→ Task instructions
A: Answer these questions from the birth letter, one answer per line:
(i) What did the mother feel the first time she held her baby?
(ii) Besides confusion and tiredness, what did she feel instead of the joy she had imagined?
(iii) According to the letter, what started something rolling that was difficult to stop?
B: Give again the part of the birth letter from "It sucks you" up to and including "your daughter grow.", word for word.

→ Document excerpt
Well done Mama, you're amazing
I’m sorry you didn’t get the birth you wanted, for you or your baby. I’m sorry the first time you held her you felt numb, more like the victim of a car accident than anything else. Not that you know what it feels like to be in an accident but ‘train wreck’ has taken on new meaning after that day.
It sucks you didn’t feel the joy you had imagined, meeting your first born. Only relief, a lot of relief. Obviously that she was ok but mainly that it was all over, and confusion, and tiredness. So much tiredness. Thank goodness you got to feel that because it could’ve been worse. And I don’t say that to minimise your suffering because it is real. But because you know you are lucky to feel this level of sadness, when there is another layer you could’ve felt, and you are grateful for that, every day you get to see your daughter grow.
Your love is powerful, intense and vast. It is enough. You are enough. You have done so well to raise your baby so far, she is amazing. And what joy she has, it’s astounding.
You were amazing, do you know that? I know you feel like an idiot for not following your instincts. But go easy on yourself, the choices you made that started the process that medicalised your birth felt so small at the time. What harm could an extra scan do? You weren’t to know where it would lead, and you are not to blame. It is only with hindsight you can see a one-off stomach measurement by a stranger started something rolling that was difficult to stop.

→ Provided material
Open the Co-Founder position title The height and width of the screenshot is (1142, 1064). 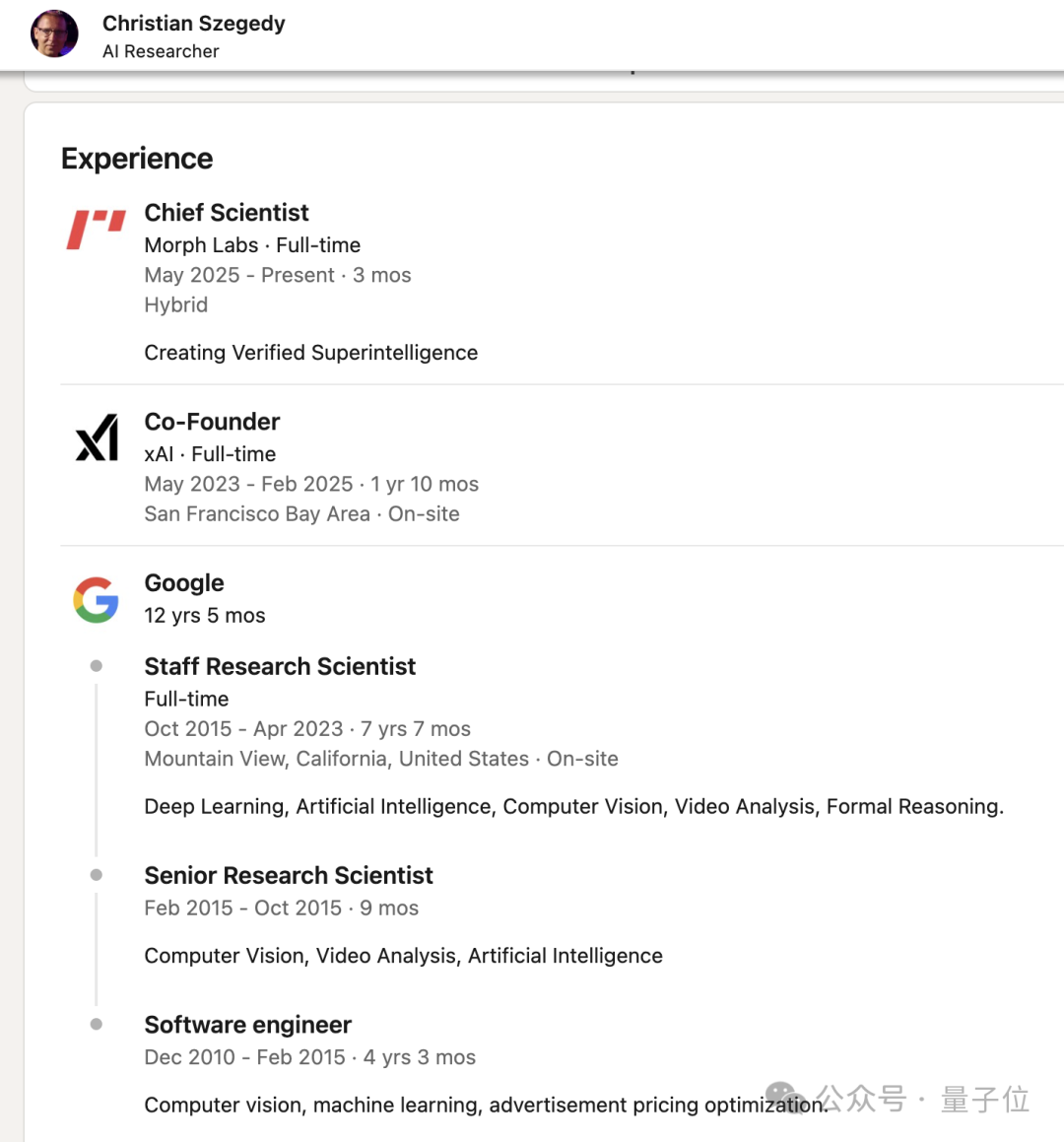point(212,422)
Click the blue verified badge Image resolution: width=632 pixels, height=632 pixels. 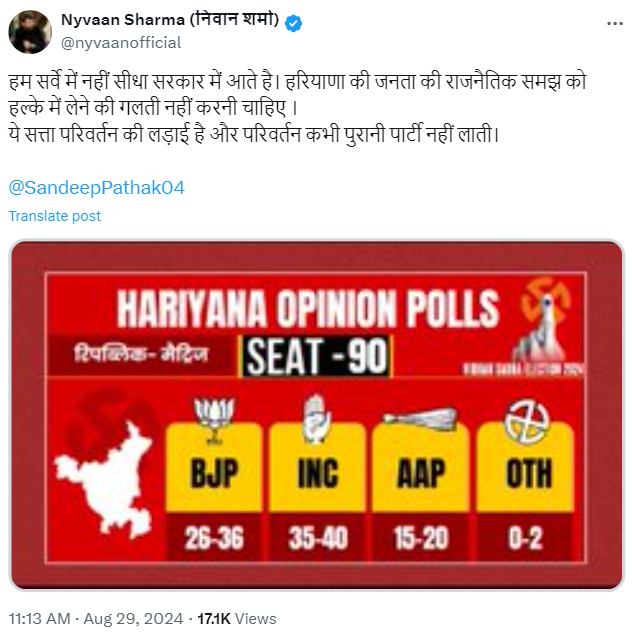[x=294, y=22]
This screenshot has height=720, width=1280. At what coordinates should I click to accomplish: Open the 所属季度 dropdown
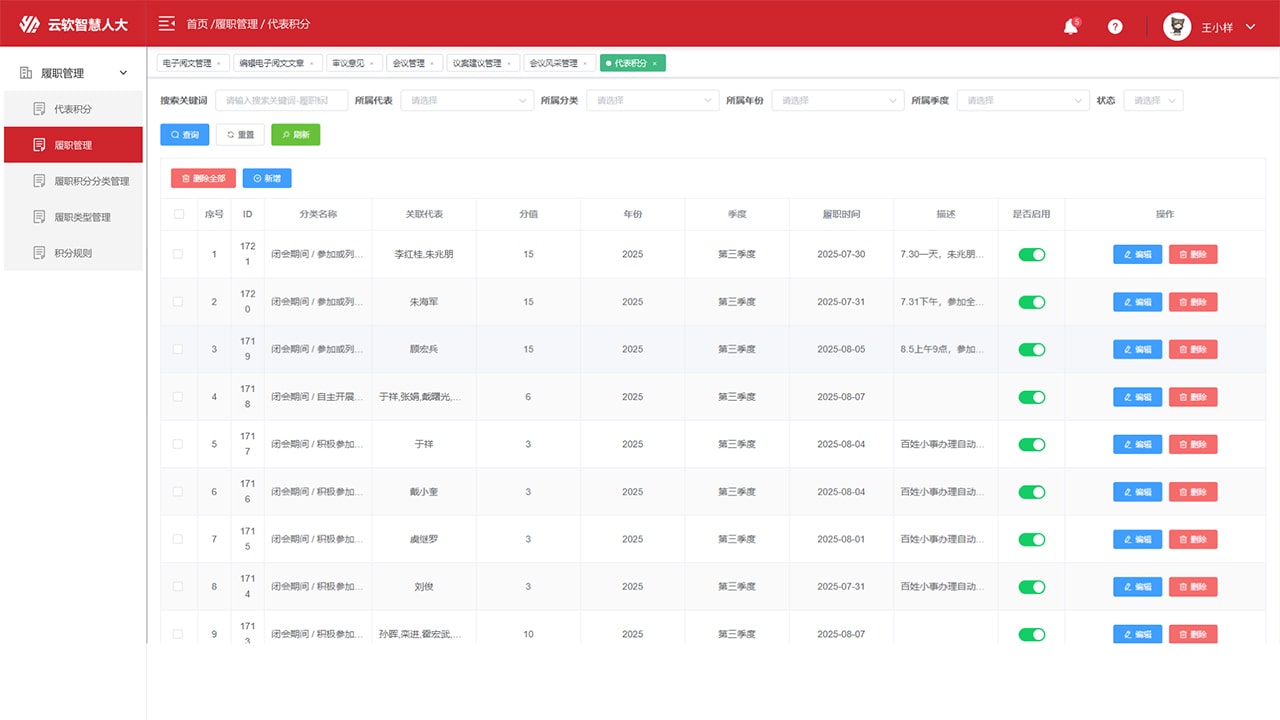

→ Answers
A:
(i) She felt numb, more like the victim of a car accident than anything else.
(ii) Relief, a lot of relief.
(iii) A one-off stomach measurement by a stranger.

B:
It sucks you didn’t feel the joy you had imagined, meeting your first born. Only relief, a lot of relief. Obviously that she was ok but mainly that it was all over, and confusion, and tiredness. So much tiredness. Thank goodness you got to feel that because it could’ve been worse. And I don’t say that to minimise your suffering because it is real. But because you know you are lucky to feel this level of sadness, when there is another layer you could’ve felt, and you are grateful for that, every day you get to see your daughter grow.